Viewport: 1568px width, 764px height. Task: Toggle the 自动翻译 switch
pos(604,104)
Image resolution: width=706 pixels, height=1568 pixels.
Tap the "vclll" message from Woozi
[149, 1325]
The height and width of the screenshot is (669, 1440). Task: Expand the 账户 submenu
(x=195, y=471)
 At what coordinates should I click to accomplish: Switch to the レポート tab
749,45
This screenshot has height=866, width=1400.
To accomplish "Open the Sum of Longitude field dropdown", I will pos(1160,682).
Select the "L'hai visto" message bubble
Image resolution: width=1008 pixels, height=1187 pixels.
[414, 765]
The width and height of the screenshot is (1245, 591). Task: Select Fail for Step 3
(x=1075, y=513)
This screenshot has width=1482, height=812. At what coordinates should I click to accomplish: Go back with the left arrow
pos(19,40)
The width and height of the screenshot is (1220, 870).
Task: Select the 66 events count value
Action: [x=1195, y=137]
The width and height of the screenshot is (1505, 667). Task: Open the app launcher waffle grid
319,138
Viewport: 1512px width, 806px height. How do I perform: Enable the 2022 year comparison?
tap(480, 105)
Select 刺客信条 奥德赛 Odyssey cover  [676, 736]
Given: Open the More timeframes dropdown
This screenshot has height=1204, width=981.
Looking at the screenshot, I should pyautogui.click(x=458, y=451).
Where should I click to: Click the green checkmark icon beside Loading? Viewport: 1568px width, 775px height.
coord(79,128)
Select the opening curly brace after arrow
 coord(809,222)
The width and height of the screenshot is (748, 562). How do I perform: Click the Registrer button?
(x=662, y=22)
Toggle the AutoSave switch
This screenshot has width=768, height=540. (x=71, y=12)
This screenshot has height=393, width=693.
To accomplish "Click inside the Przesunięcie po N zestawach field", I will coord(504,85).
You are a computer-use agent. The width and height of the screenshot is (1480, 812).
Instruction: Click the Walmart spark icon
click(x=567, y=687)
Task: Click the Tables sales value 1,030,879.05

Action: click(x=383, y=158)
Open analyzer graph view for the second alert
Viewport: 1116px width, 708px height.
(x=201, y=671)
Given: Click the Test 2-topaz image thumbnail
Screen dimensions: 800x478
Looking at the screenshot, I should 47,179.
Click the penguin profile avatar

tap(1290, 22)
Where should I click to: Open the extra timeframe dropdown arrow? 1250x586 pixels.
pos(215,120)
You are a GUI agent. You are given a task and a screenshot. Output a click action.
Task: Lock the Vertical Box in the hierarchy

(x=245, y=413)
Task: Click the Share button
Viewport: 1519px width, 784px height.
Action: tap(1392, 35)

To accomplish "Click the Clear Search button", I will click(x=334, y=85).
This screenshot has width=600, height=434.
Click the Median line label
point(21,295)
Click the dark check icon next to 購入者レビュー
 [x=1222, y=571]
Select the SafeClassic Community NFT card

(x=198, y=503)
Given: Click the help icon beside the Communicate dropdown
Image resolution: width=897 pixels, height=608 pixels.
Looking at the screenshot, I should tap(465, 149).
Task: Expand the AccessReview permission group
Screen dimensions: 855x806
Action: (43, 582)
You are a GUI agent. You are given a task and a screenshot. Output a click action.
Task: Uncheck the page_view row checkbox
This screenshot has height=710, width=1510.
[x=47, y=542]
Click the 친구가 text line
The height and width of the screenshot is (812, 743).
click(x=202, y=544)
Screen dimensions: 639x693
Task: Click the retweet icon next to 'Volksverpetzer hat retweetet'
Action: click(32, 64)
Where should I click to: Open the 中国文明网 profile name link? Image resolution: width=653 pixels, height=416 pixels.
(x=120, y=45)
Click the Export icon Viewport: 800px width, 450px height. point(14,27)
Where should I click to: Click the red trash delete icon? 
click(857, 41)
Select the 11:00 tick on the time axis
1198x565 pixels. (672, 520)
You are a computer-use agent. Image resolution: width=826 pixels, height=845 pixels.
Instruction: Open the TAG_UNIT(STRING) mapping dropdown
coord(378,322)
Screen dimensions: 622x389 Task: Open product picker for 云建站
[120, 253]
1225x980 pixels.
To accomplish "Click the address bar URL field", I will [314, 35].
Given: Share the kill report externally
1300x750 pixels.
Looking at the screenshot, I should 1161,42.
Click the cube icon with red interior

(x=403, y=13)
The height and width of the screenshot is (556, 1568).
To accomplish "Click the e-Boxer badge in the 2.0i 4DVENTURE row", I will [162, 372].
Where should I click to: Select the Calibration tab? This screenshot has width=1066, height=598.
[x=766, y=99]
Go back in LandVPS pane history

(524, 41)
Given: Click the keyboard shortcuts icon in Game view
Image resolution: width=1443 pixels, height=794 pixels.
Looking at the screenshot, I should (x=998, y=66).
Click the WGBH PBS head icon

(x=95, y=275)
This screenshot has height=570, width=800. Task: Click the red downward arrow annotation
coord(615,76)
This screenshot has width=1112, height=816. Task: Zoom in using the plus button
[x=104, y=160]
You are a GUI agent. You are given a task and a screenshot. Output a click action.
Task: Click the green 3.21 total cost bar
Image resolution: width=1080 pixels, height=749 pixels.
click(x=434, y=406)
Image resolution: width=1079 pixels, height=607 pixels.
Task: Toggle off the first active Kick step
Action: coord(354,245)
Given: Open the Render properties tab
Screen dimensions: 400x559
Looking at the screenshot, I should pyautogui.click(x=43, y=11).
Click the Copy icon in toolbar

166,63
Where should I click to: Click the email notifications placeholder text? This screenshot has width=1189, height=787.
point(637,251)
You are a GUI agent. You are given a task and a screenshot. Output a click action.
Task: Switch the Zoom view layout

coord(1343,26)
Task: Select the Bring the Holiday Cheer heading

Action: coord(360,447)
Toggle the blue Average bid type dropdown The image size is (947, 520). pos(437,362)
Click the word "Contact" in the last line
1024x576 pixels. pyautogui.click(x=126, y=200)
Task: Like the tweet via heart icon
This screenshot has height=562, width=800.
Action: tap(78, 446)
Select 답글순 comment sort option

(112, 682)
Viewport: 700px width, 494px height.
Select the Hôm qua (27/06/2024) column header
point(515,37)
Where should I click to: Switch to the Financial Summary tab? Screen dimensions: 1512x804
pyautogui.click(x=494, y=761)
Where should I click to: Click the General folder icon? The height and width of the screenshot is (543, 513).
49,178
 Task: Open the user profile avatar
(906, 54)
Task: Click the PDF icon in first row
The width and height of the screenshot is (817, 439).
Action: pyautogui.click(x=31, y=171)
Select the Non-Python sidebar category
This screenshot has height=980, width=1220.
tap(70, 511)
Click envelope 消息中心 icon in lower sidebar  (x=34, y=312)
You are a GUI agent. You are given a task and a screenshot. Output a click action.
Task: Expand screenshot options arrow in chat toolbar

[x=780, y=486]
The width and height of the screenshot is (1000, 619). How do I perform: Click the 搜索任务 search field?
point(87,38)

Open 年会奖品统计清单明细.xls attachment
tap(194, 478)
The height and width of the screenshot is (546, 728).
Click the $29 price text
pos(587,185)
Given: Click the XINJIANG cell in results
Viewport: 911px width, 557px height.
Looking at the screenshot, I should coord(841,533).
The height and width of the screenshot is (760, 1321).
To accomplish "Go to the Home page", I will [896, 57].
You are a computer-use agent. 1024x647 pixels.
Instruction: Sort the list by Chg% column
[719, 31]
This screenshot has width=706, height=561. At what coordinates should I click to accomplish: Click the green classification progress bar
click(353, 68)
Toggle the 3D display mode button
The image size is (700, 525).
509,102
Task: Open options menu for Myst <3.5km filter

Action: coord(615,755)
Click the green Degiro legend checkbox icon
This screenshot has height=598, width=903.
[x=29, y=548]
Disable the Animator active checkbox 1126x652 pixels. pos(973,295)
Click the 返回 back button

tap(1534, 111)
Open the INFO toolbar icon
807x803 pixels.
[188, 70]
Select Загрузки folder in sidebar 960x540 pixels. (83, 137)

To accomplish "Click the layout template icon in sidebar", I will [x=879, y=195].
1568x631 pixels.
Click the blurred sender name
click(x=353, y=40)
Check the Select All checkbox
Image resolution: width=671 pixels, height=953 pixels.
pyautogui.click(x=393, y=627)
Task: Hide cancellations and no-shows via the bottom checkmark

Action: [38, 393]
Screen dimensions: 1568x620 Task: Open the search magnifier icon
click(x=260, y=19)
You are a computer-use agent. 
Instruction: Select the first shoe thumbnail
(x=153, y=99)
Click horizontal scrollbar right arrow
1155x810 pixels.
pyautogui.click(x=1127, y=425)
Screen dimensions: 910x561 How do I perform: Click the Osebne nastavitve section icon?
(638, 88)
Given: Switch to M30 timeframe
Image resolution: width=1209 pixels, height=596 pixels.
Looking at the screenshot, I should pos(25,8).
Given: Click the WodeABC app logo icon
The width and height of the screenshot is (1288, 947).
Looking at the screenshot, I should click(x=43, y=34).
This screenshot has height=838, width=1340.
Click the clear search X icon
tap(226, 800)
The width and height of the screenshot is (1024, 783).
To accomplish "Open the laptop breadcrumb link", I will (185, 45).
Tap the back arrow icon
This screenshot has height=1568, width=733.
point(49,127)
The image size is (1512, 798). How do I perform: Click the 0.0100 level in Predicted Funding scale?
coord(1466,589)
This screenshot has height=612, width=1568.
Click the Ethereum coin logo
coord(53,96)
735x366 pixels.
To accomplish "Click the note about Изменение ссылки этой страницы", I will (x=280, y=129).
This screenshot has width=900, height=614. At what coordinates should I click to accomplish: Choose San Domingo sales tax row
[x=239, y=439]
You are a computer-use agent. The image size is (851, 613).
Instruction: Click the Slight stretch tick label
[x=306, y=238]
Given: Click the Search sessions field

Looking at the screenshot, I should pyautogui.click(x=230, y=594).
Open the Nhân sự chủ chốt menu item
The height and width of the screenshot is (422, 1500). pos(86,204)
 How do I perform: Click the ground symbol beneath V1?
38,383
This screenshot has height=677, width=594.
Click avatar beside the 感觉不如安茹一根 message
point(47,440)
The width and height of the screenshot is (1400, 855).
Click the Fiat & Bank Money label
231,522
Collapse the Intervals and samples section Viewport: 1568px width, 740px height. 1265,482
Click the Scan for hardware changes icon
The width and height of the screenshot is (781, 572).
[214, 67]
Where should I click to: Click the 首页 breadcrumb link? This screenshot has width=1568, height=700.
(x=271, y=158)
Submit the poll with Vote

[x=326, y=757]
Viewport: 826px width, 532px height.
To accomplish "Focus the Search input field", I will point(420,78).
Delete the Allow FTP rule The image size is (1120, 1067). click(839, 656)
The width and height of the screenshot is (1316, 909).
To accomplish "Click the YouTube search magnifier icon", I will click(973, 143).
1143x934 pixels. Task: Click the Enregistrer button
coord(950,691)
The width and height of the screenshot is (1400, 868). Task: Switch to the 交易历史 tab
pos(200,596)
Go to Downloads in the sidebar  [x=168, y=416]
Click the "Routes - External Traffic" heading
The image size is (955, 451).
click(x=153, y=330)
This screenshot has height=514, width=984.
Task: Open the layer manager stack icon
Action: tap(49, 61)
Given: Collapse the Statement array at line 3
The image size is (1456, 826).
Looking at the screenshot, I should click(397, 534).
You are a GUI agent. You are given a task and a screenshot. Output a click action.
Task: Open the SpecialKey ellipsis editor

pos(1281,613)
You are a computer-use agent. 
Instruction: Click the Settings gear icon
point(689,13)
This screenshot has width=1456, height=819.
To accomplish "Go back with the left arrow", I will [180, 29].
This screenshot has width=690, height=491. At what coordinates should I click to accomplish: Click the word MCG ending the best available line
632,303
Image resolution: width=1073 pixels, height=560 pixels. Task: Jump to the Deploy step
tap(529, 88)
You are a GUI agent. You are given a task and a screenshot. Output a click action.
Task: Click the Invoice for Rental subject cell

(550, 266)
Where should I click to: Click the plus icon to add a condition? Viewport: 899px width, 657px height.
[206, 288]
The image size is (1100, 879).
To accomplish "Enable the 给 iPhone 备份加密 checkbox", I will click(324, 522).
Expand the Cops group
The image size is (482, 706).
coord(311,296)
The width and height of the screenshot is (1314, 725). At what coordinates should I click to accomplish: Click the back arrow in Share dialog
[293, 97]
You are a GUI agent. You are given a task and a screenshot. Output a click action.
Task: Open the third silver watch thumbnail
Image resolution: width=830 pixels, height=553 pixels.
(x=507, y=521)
---
-- WORK INSTRUCTIONS --
Write out exactly the lines that fall from the line with "Go back in LandVPS pane history" to the line with "Viewport: 700px width, 494px height." in the records above, keeping both ends.

-- RESPONSE --
Go back in LandVPS pane history

(524, 41)
Given: Click the keyboard shortcuts icon in Game view
Image resolution: width=1443 pixels, height=794 pixels.
Looking at the screenshot, I should (x=998, y=66).
Click the WGBH PBS head icon

(x=95, y=275)
This screenshot has height=570, width=800. Task: Click the red downward arrow annotation
coord(615,76)
This screenshot has width=1112, height=816. Task: Zoom in using the plus button
[x=104, y=160]
You are a GUI agent. You are given a task and a screenshot. Output a click action.
Task: Click the green 3.21 total cost bar
Image resolution: width=1080 pixels, height=749 pixels.
click(x=434, y=406)
Image resolution: width=1079 pixels, height=607 pixels.
Task: Toggle off the first active Kick step
Action: coord(354,245)
Given: Open the Render properties tab
Screen dimensions: 400x559
Looking at the screenshot, I should pyautogui.click(x=43, y=11).
Click the Copy icon in toolbar

166,63
Where should I click to: Click the email notifications placeholder text? This screenshot has width=1189, height=787.
point(637,251)
You are a GUI agent. You are given a task and a screenshot. Output a click action.
Task: Switch the Zoom view layout

coord(1343,26)
Task: Select the Bring the Holiday Cheer heading

Action: coord(360,447)
Toggle the blue Average bid type dropdown The image size is (947, 520). pos(437,362)
Click the word "Contact" in the last line
1024x576 pixels. pyautogui.click(x=126, y=200)
Task: Like the tweet via heart icon
This screenshot has height=562, width=800.
Action: tap(78, 446)
Select 답글순 comment sort option

(112, 682)
Viewport: 700px width, 494px height.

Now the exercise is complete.